I got to the Hurricane about 15 minutes before Faraquet went on and kinda roamed around the bar aimlessly looking for anyone I knew. Of course my pals are the fashionable late sort and since it was too dark to read The Pitch comfortably, I just sat down alone and busied myself looking like a geek.
Having only heard the Faraquet split with Akarzo I didn't feel I really had my head around the band. I suspected live they would be so much more than the sounds on that CD and I was right. First off they are a DC indie rock trio, 2/3 of which came from Smart Went Crazy. Occasionally they are use two basses though usually it's guitar/bass/drums the right way. Their songs are winding and very math rock but not in a jerky percussive way, in fact the songs flow very well creating catchy tunes from very unlikely arrangements. The band got a great response from the growing crowd and I began to envy 404 Records for having released that split.
A few friends showed up to help me waste the time before Dirt Nap began. Dirt Nap started off in KC before moving to Chicago and it shows as a Season to Risk and Shiner rock feel really scultps their sound. There were indie rock elements and some nice things done with the quiet parts but really I thought they were pretty dull. After Dirt Nap finished their long set, a friend commented "Shiner looks different tonight.", I'm not sure about that, but it wasn't my cup of herbal tea.

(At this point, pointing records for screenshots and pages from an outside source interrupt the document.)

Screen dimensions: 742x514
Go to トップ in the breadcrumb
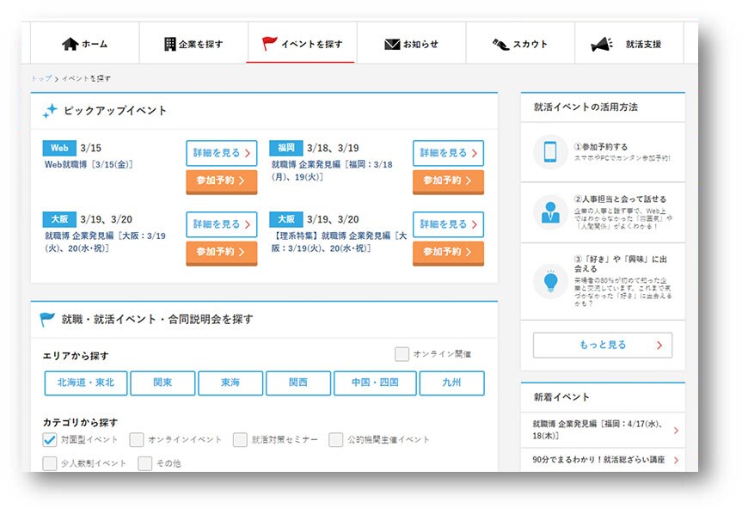click(x=41, y=78)
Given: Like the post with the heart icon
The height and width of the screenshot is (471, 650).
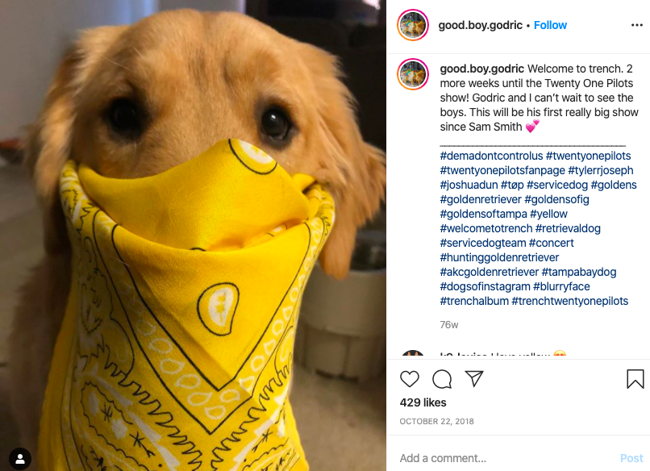Looking at the screenshot, I should pos(410,378).
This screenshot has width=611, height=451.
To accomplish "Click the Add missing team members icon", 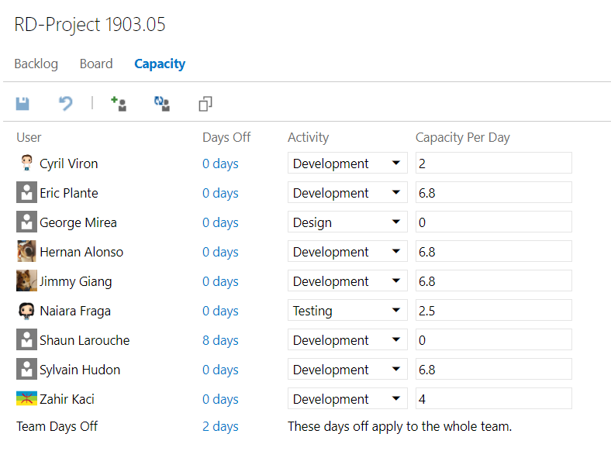I will click(162, 104).
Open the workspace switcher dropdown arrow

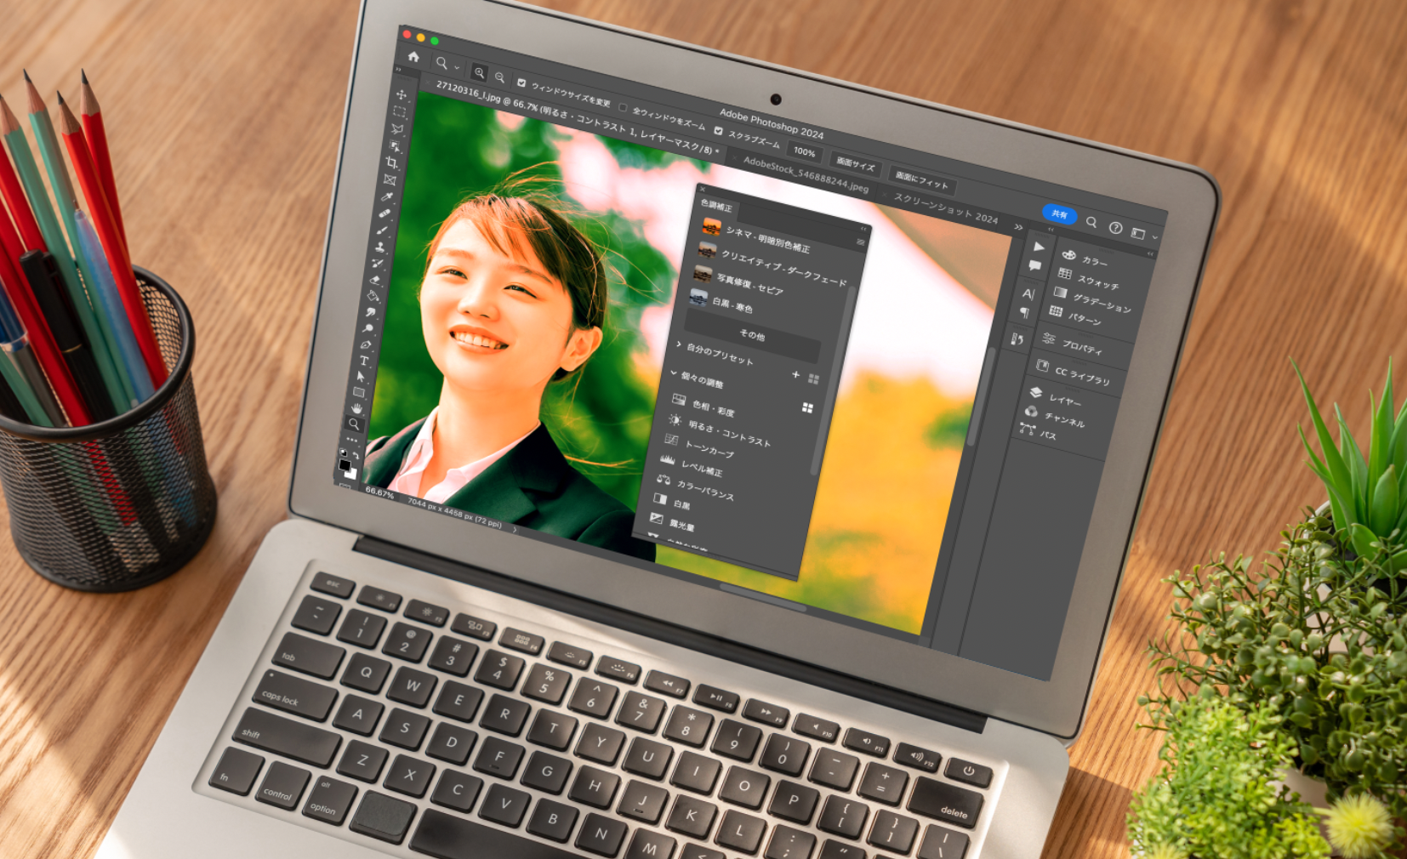(x=1154, y=237)
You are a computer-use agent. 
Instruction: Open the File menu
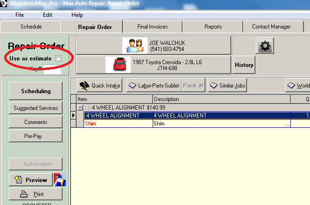click(x=20, y=15)
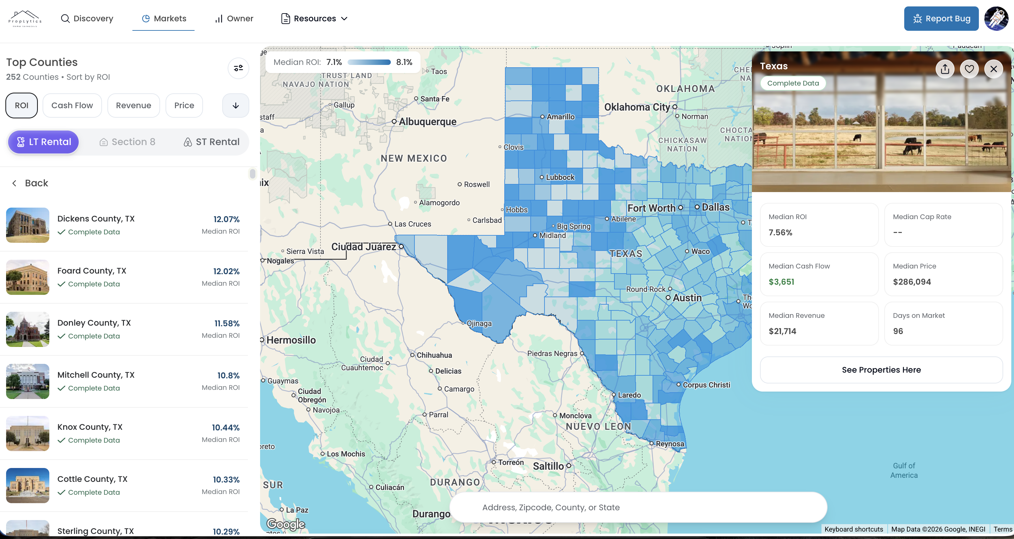Open the Discovery section
The width and height of the screenshot is (1014, 539).
tap(87, 18)
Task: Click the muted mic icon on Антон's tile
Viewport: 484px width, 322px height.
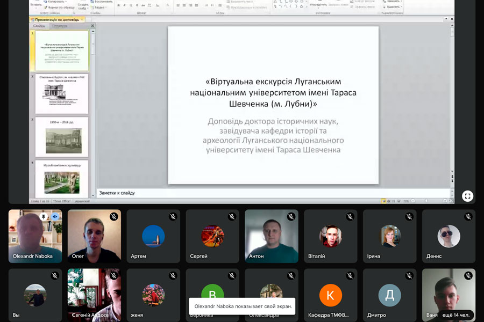Action: point(291,217)
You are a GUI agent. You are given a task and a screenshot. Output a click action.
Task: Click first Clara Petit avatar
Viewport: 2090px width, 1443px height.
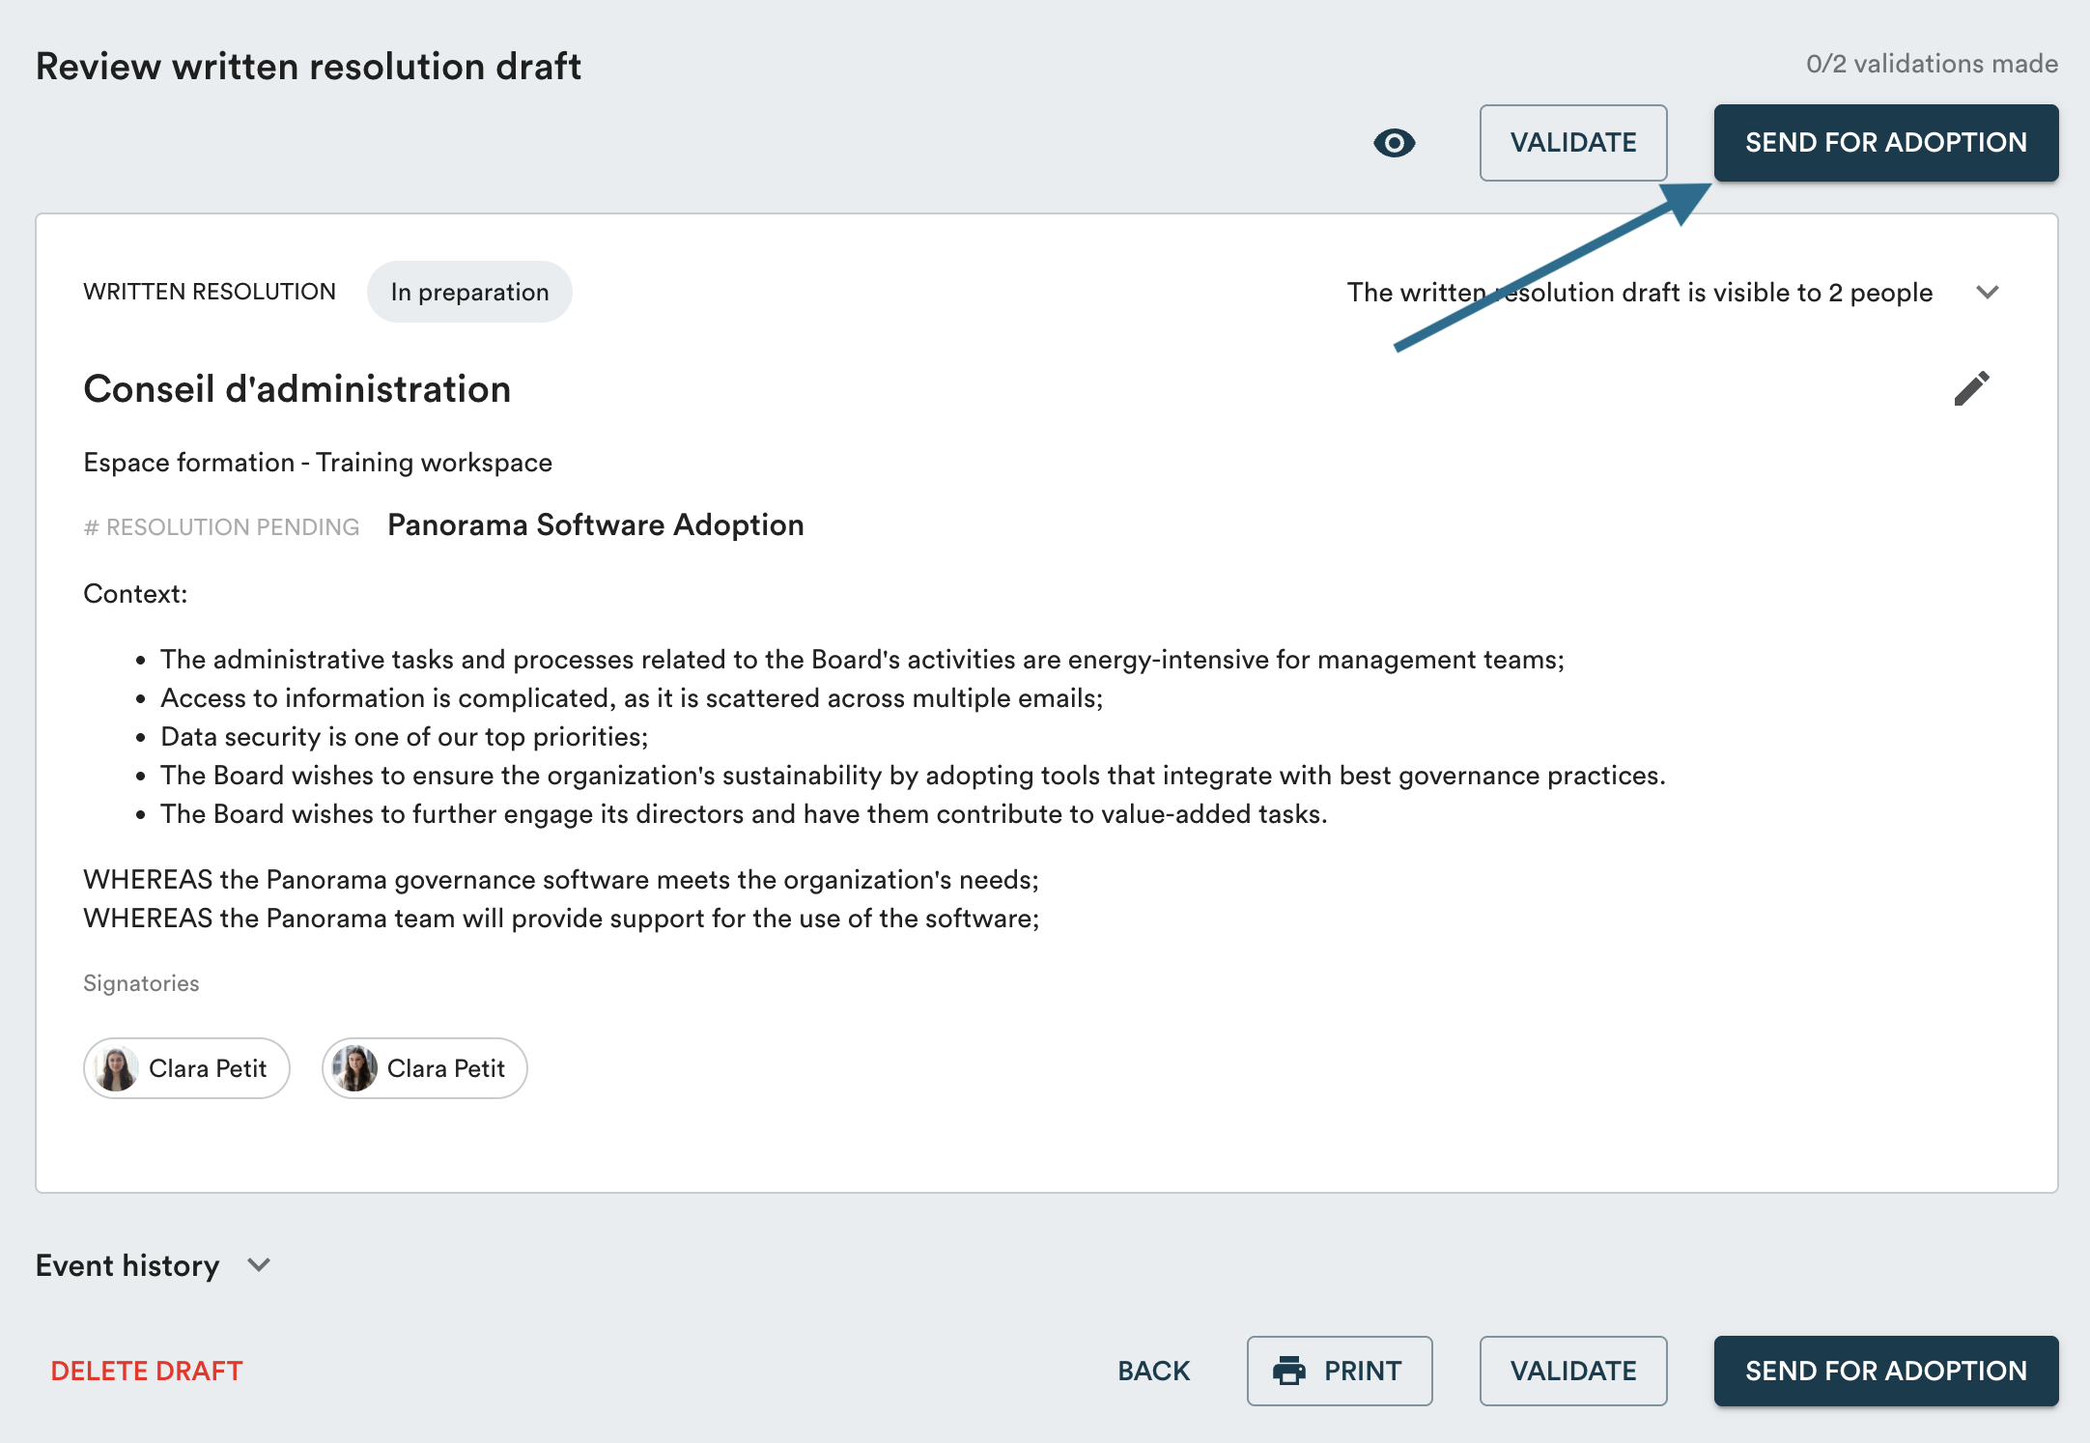(x=117, y=1068)
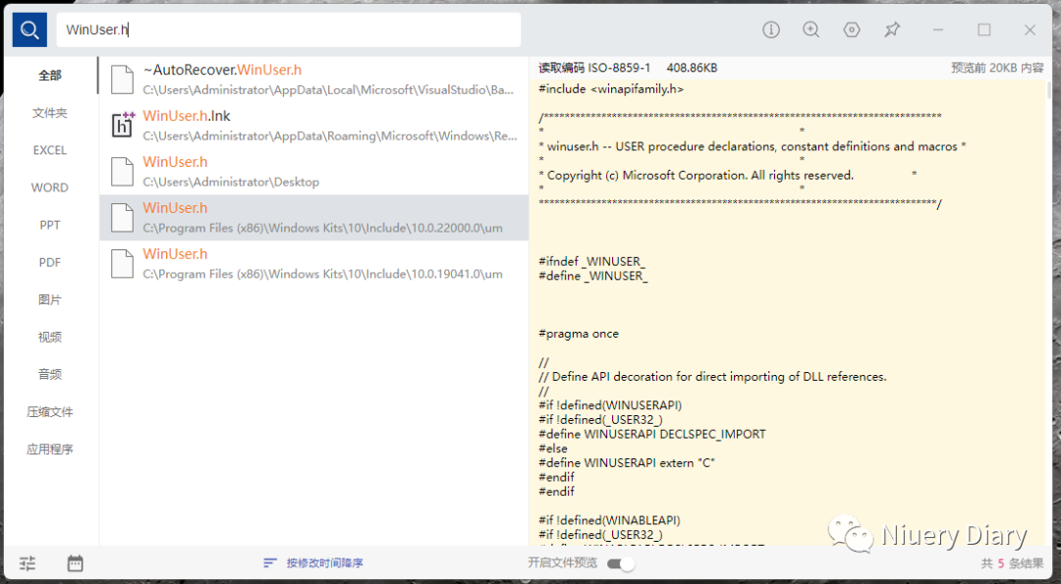Open the 图片 image category
Screen dimensions: 1061x584
pos(49,299)
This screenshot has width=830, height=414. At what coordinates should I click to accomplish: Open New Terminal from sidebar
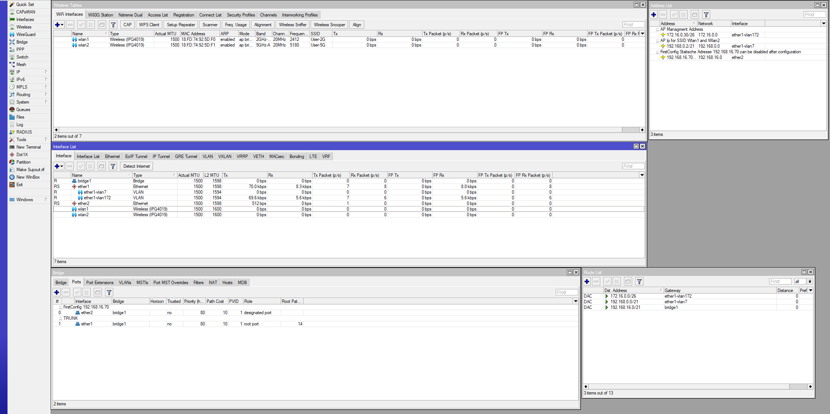pyautogui.click(x=28, y=147)
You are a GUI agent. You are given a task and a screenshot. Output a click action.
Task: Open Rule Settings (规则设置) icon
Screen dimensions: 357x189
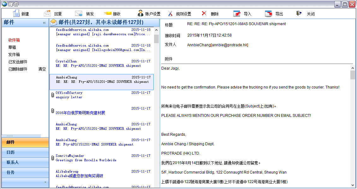(x=170, y=14)
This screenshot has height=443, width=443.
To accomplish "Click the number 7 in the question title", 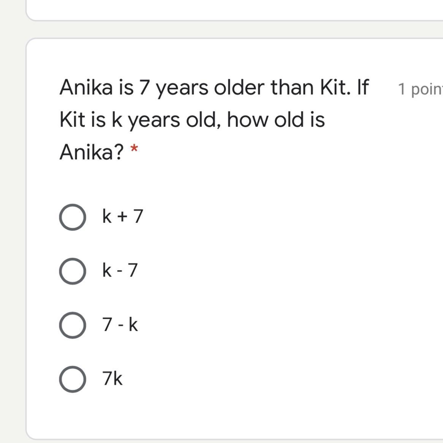I will pyautogui.click(x=144, y=87).
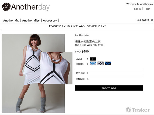This screenshot has height=115, width=154.
Task: Expand the 材質說明 material details section
Action: click(x=82, y=79)
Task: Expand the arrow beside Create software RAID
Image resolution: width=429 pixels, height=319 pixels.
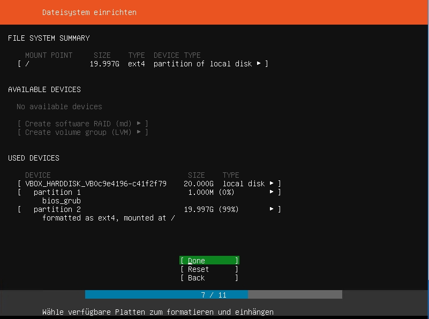Action: tap(139, 124)
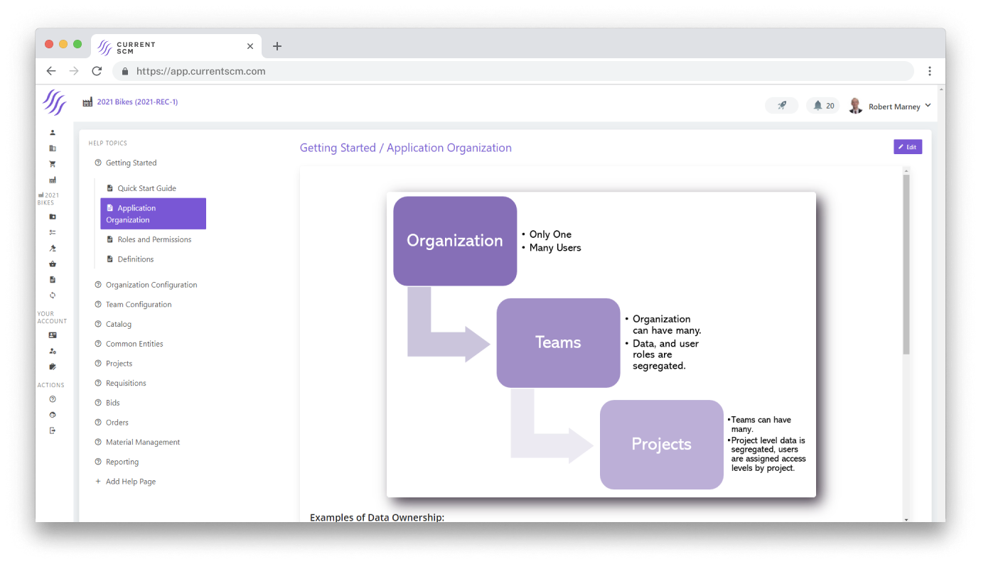Open the shopping cart icon in the sidebar
981x564 pixels.
[x=53, y=163]
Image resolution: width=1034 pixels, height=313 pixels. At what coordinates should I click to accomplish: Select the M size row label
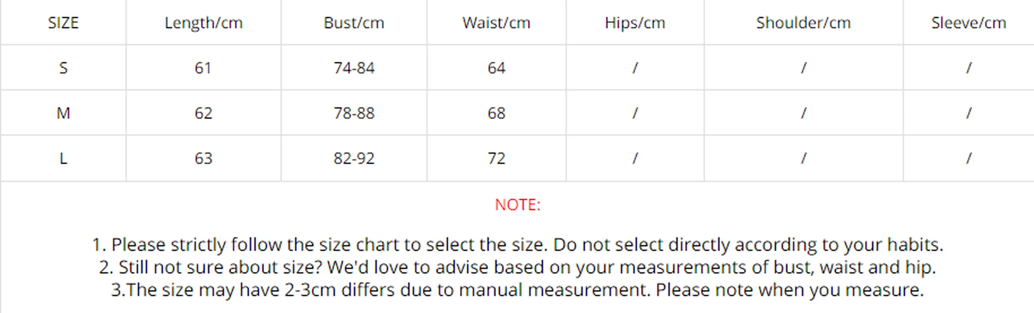click(x=63, y=113)
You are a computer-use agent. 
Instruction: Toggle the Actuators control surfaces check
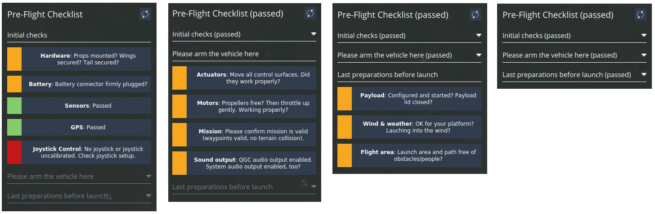[x=244, y=78]
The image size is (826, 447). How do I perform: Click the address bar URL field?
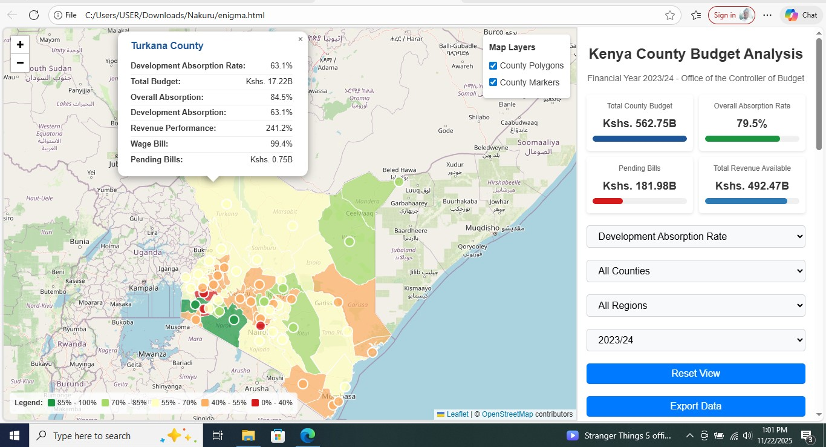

The crowd stuck pretty close to the stage after Dirt Nap in preparation for Burning Airlines. I dropped in the ear plugs because the house music was just WAY TO FUCKING LOUD and staked a claim in front of the stage. Comparison are inevitable between Burning Airlines and Jawbox so I wont pretend otherwise. Jawbox were brilliant, BA are more consistent. Their songs are full of power and grace, they're catchy, warm and comfortable and it all came across live as intimate despite the packed club.
The set seemed fairly short for a headliner. Maybe 45 minutes I suppose before returning for a single song encore of a Cheap Trick tune. J.'s strap slipped during the song and he finished the set kneeling on the floor singing into a bent over microphone. It was a perfect ending to a lovely show.